Does the film offer a fair picture of campus life in 2007, or is it just a pastiche of notorious events? One answer might be found here at Vassar, which faced its own dispute over what some called hate speech and others “political correctness,” and emerged with its integrity more or less intact.
The Imperialist, a publication of the school’s Moderate, Independent and Conservative Student Alliance, published a contributor’s article in 2005 that criticized social centers for minority and gay students. The article called such centers “ghettos” and said they turned Vassar into a “zoological preserve.”
Students complained that the language was insulting and called for banning The Imperialist. For weeks, the issue was debated by the student association, which finances the publication.
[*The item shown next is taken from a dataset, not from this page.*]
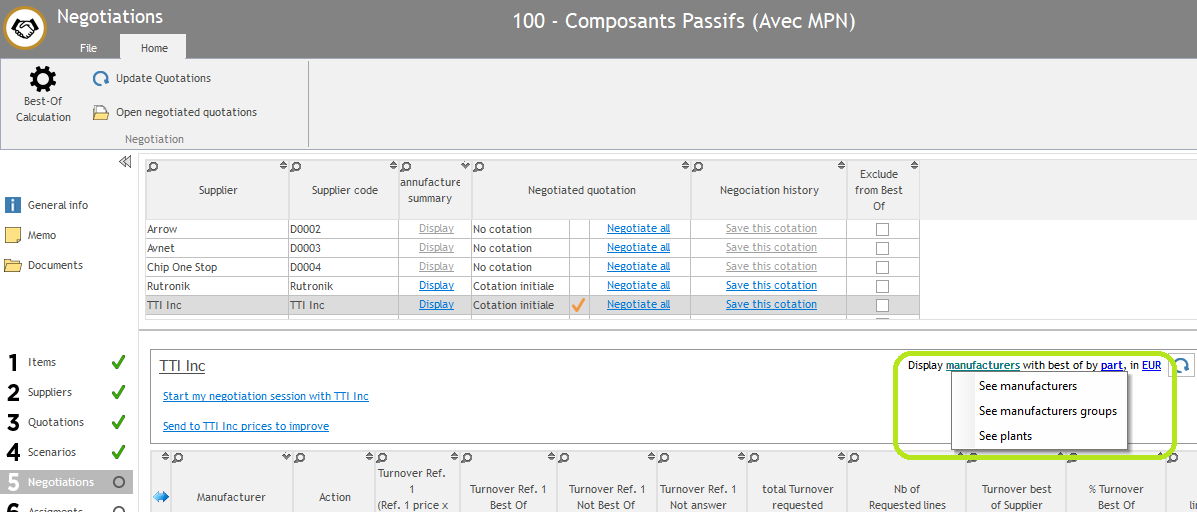This screenshot has width=1197, height=512.
Task: Tick Exclude from Best Of for Rutronik
Action: pyautogui.click(x=882, y=286)
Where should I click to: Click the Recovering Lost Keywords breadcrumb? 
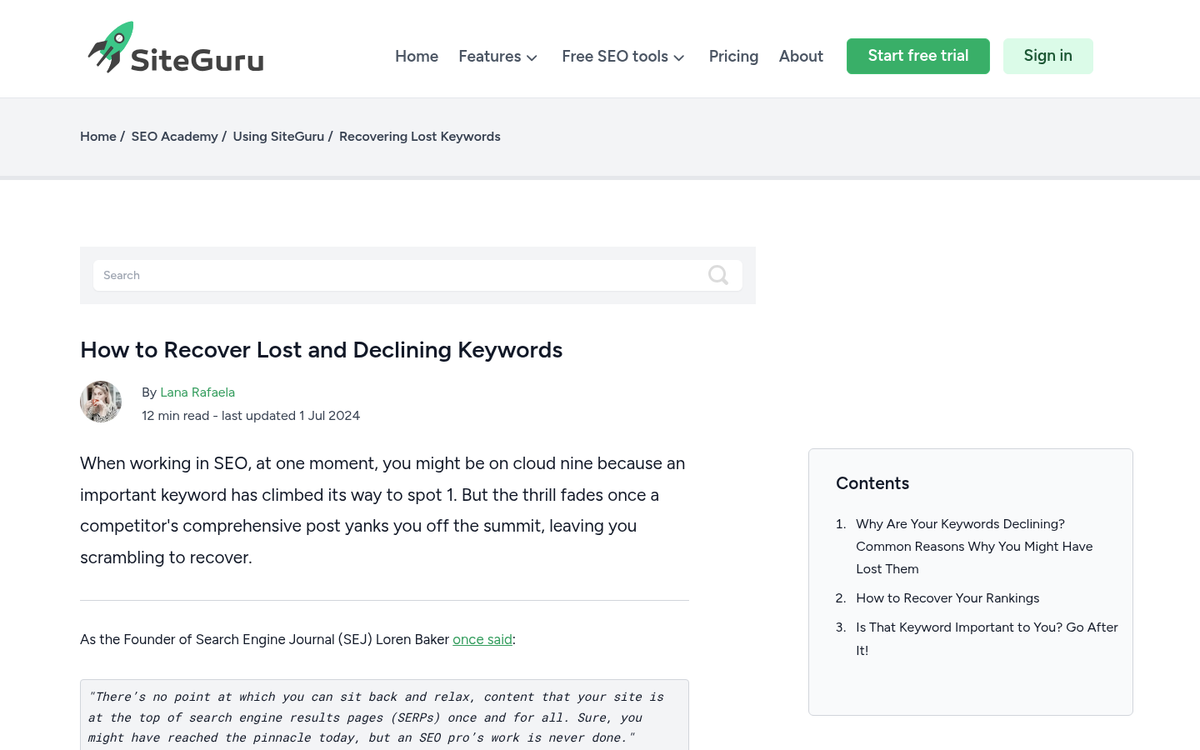(419, 136)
Ultimately, the group withheld its money for one year and publication was suspended.
...Greg Lukianoff, president of the Foundation for Individual Rights in Education, acknowledged that campus freedom of expression has improved since the low points of the 1990s. One such nadir, free speech advocates say, was in ’97, when administrators at Cornell defended as a “symbolic” protest the burning of conservative newspapers that printed a provocative cartoon.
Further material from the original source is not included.